Lake Street Dive's lead vocalist Rachael Price has too much talent to contain in one place. With three solo albums to her name, and more than double that with Lake Street Dive, Price has talent to burn. Price's new side project, a musical collaboration with singer-songwriter Vilray, has resulted in the creatively titled album "Rachael & Vilray" (Nonesuch). The 12 new songs, all in a retro style reminiscent of Susan Werner's "I Can't Be New," are like a trip down memory lane, except for the fact that they're 21st-century compositions. Standouts include "I Love the Way You're Breaking My Heart," "Do Friends Fall In Love?" and "At Your Mother's House."
Julie & Buddy Miller have made names for themselves as solo artists and in-demand songwriters for others for many years. They've also released a few albums as a married musical duo. "Breakdown on 20th Avenue South" (New West) is the latest. Julie's voice, an acquired taste for some, is a cross between Victoria Williams and Rickie Lee Jones, used to great effect on "Till the Stardust Comes Apart," "Everything Is Your Fault" and "Storm of Kisses."

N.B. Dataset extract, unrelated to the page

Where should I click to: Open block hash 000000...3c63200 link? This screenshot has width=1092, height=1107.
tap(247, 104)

Canadian cousins Kacy & Clayton return with their third album. "Carrying On" (New West). It's a strong set of songs delivered in a retro-country style that strikes a careful balance between whimsical ("The South Saskatchewan River") and serious ("Mom and Dad's Waltz #2") that illustrates the duo's versatility. Kacy & Clayton perform on Nov. 19 at Fox Theater in Oakland.

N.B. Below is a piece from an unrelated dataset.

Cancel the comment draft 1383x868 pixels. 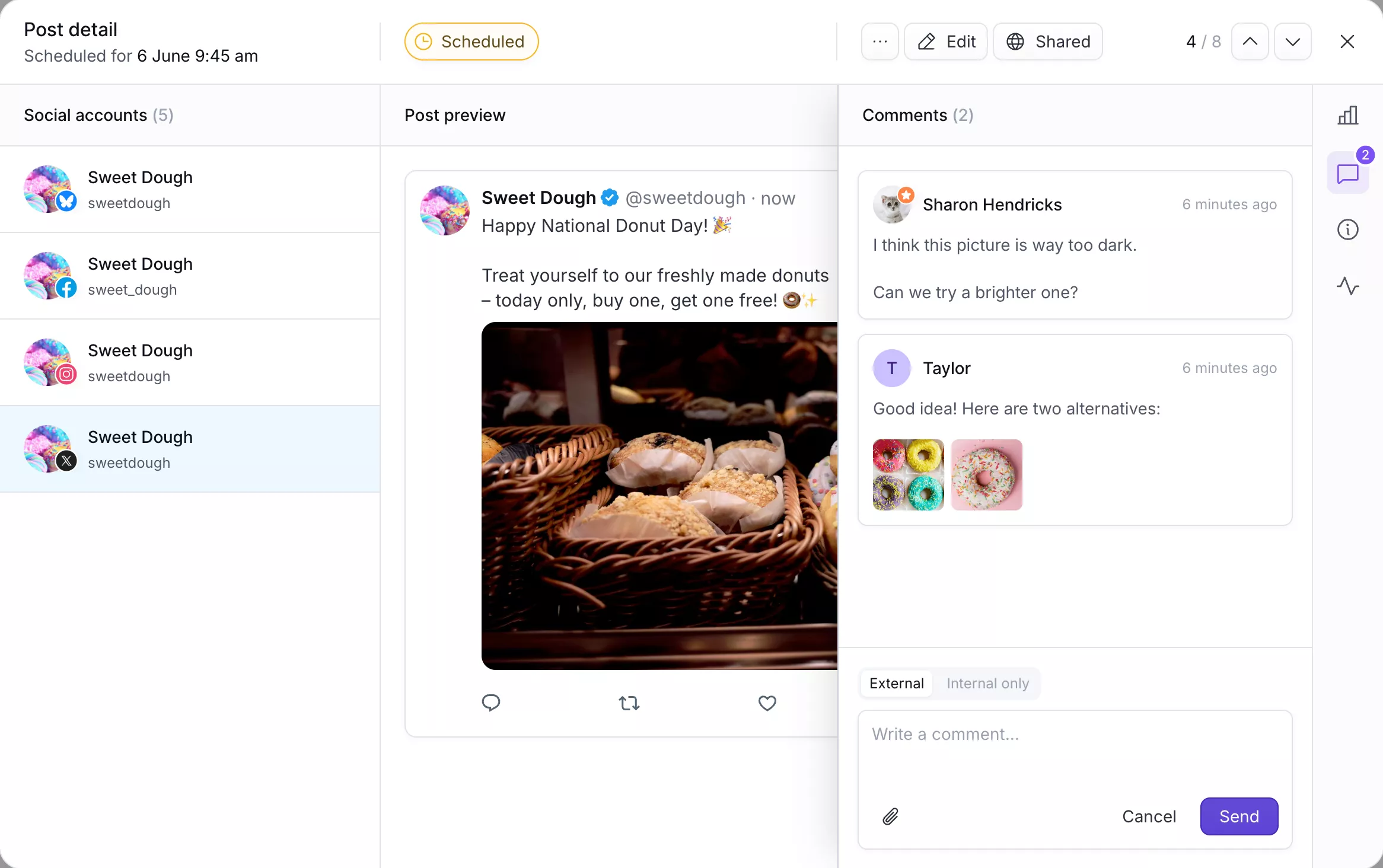tap(1149, 816)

Neither The Black Keys nor Violet Bell has an ampersand in their names, but both are duos worth hearing. "Let's Rock" (Nonesuch), The Black Keys' (Dan Auerbach & Patrick Carney) first album in five years, lives up to the directive of the title. It rocks, which is bound to please longtime fans. The rock of the title takes a few different directions, ranging from lightly funky ("Shine a Little Light") and country-tinged ("Eagle Birds") to nearly full-throttle ("Lo/Hi") and downright mellow ("Sit Around and Miss You," "Walk Across the Water"). The Black Keys perform on Nov. 20 at Chase Center in San Francisco.
"Honey in My Heart" (lizzy.net), the full-length debut album by NC-based duo Violet Bell (vocalist-guitarist Lizzy Ross & fiddler Omar Ruiz-Lopez), is full of sweet surprises. Examples include the saxophone on "Elephant Heart," the sampled beats on "Swimming Toward Sharks," the piano solo on "Summer Skin" and the organ on "Let Me Forget."